Today is a great day! I had two of those horrible drains removed and I feel awesome! I think I am almost too excited to sit here and write about it. I laughed, I cried, and I even danced in the grocery store parking lot. You have no idea what this feels like for me.
First, there is the relief that two of those painful drains are gone. I was beginning to feel like a Cenobite...you know...those scarey looking monsters with all the tubes from the Hellraiser movies. Every move I made caused pain, but I moved anyway because I couldn't just sit still. I was terrified that they would get infected, or that I would yank them out, or that the doctor would tell me that they would be in for longer because the color of the yuck never changed. Every pain I experienced had me running to the mirror to examine them and the areas around them, looking for signs of infection. But the biggest relief for me came as I realized that this whole nightmare is almost over.For the first time in months, I felt genuinely ecstatic.

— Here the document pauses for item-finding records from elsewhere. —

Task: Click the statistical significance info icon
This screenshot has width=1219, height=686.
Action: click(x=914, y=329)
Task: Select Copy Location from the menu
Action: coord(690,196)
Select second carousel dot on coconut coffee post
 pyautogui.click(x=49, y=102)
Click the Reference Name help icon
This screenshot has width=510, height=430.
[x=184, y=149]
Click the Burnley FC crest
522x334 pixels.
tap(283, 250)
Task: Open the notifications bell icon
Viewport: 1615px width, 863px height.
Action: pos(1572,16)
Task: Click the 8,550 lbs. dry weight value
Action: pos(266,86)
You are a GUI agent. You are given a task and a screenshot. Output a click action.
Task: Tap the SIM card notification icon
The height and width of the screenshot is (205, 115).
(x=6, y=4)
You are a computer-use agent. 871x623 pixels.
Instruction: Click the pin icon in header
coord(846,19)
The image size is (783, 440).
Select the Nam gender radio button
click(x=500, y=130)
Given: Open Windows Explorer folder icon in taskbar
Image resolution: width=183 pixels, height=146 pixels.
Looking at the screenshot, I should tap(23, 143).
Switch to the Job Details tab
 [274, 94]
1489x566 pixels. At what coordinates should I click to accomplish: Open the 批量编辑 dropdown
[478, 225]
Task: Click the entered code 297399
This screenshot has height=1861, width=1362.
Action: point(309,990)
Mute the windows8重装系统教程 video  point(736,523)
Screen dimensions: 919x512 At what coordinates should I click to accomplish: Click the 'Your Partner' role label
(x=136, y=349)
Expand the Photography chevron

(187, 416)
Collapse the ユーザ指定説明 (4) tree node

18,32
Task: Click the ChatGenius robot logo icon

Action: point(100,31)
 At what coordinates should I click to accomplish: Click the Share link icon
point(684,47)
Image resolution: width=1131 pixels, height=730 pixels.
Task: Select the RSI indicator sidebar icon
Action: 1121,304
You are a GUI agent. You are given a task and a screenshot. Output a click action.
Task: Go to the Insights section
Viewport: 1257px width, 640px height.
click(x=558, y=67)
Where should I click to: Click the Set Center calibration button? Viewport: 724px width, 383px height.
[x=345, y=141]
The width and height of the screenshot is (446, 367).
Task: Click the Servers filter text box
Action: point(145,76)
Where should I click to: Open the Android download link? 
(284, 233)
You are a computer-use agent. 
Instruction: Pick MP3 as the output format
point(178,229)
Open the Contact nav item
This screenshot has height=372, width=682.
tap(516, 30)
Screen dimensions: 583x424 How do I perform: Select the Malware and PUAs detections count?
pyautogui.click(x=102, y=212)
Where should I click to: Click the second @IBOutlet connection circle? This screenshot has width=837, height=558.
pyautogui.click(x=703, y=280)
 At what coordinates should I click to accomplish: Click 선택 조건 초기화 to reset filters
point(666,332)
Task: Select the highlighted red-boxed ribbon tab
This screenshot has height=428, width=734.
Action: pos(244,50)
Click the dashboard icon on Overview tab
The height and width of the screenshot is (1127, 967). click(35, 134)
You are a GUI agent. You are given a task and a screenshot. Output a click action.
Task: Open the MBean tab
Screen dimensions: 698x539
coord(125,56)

Since this began, I have run a whole gamut of feelings, some of which I pushed away or buried so deep because I stubbornly refused to give Cancer the satisfaction of breaking me. In my mind this whole time, Cancer has become not just some diagnosis, but more real... like some Evil Overlord trying to invade my home and destroy everything I love. When I am alone, I sometimes find myself thinking not of the cancer, but at the Cancer. Like we are two warriors on a battlefield, I scream in defiance. Cancer... you can take my hair... I will grow it again. You can take my breasts... they do not define my femininity.I can look at myself in the mirror and not feel a pang of loss, or a moment of disgust. My scars will be badges of honor; the places where they once were will still be beautiful, just different. You can cause me pain as we battle with chemicals, knives, radiation and blood will run. But you will never take anything away from me that really matters... In fact, the more you take from me, the tougher I become. I am like a sword, forged in fire, beaten and then quenched, only to become stronger.
My thoughts and prayers are with you Dawyn and its easy to see you're a real fighter.
ReplyDeleteIn fact, each time I see your avatar I will now think of you as an Angel with a sword.
All God's angels come to us disguised. ~James Russell Lowell
Thank you Angie! I can use all the prayers and good thoughts anyone can spare. It's a tough battle, but with all my supporters... I plan to beat this!